:: Data records ::
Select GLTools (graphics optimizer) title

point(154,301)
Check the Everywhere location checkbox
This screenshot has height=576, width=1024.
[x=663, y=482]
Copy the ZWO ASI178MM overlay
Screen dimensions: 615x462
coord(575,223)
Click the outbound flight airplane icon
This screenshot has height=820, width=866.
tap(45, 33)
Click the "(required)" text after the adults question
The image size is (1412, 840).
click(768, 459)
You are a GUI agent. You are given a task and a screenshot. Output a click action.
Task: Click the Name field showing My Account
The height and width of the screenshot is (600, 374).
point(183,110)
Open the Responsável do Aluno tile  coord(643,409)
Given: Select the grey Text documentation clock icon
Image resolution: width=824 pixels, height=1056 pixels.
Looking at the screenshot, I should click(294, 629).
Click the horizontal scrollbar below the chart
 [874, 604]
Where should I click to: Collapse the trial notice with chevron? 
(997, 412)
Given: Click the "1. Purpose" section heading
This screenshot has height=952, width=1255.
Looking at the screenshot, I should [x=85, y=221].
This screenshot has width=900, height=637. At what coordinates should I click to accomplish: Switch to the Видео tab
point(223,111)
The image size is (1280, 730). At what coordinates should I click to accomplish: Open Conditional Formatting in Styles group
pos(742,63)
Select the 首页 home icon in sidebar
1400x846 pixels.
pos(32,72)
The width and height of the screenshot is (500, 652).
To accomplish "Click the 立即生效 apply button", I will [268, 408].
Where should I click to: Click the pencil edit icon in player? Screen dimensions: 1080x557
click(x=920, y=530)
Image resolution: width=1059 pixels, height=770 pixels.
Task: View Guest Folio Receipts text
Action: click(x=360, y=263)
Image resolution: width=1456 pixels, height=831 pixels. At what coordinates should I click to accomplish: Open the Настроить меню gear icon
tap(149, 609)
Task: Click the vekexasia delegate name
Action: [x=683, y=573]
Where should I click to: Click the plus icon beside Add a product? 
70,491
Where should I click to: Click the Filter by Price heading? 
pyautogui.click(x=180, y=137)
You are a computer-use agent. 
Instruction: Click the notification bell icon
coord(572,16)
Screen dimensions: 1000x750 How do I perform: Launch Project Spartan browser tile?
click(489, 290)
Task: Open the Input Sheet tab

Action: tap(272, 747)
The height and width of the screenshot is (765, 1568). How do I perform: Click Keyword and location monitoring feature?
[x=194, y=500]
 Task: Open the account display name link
:::
Requirement =
Transcribe all of the records above verbatim, keeping every character, space, and line break unchanged.

The answer =
Select GLTools (graphics optimizer) title

point(154,301)
Check the Everywhere location checkbox
This screenshot has height=576, width=1024.
[x=663, y=482]
Copy the ZWO ASI178MM overlay
Screen dimensions: 615x462
coord(575,223)
Click the outbound flight airplane icon
This screenshot has height=820, width=866.
tap(45, 33)
Click the "(required)" text after the adults question
The image size is (1412, 840).
click(768, 459)
You are a GUI agent. You are given a task and a screenshot. Output a click action.
Task: Click the Name field showing My Account
The height and width of the screenshot is (600, 374).
point(183,110)
Open the Responsável do Aluno tile  coord(643,409)
Given: Select the grey Text documentation clock icon
Image resolution: width=824 pixels, height=1056 pixels.
Looking at the screenshot, I should click(294, 629).
Click the horizontal scrollbar below the chart
 [874, 604]
Where should I click to: Collapse the trial notice with chevron? 
(997, 412)
Given: Click the "1. Purpose" section heading
This screenshot has height=952, width=1255.
Looking at the screenshot, I should [x=85, y=221].
This screenshot has width=900, height=637. At what coordinates should I click to accomplish: Switch to the Видео tab
point(223,111)
The image size is (1280, 730). At what coordinates should I click to accomplish: Open Conditional Formatting in Styles group
pos(742,63)
Select the 首页 home icon in sidebar
1400x846 pixels.
pos(32,72)
The width and height of the screenshot is (500, 652).
To accomplish "Click the 立即生效 apply button", I will [268, 408].
Where should I click to: Click the pencil edit icon in player? Screen dimensions: 1080x557
click(x=920, y=530)
Image resolution: width=1059 pixels, height=770 pixels.
Task: View Guest Folio Receipts text
Action: click(x=360, y=263)
Image resolution: width=1456 pixels, height=831 pixels. At what coordinates should I click to accomplish: Open the Настроить меню gear icon
tap(149, 609)
Task: Click the vekexasia delegate name
Action: [x=683, y=573]
Where should I click to: Click the plus icon beside Add a product? 
70,491
Where should I click to: Click the Filter by Price heading? 
pyautogui.click(x=180, y=137)
You are a computer-use agent. 
Instruction: Click the notification bell icon
coord(572,16)
Screen dimensions: 1000x750 How do I perform: Launch Project Spartan browser tile?
click(489, 290)
Task: Open the Input Sheet tab

Action: tap(272, 747)
The height and width of the screenshot is (765, 1568). How do I perform: Click Keyword and location monitoring feature?
[x=194, y=500]
 Task: Open the account display name link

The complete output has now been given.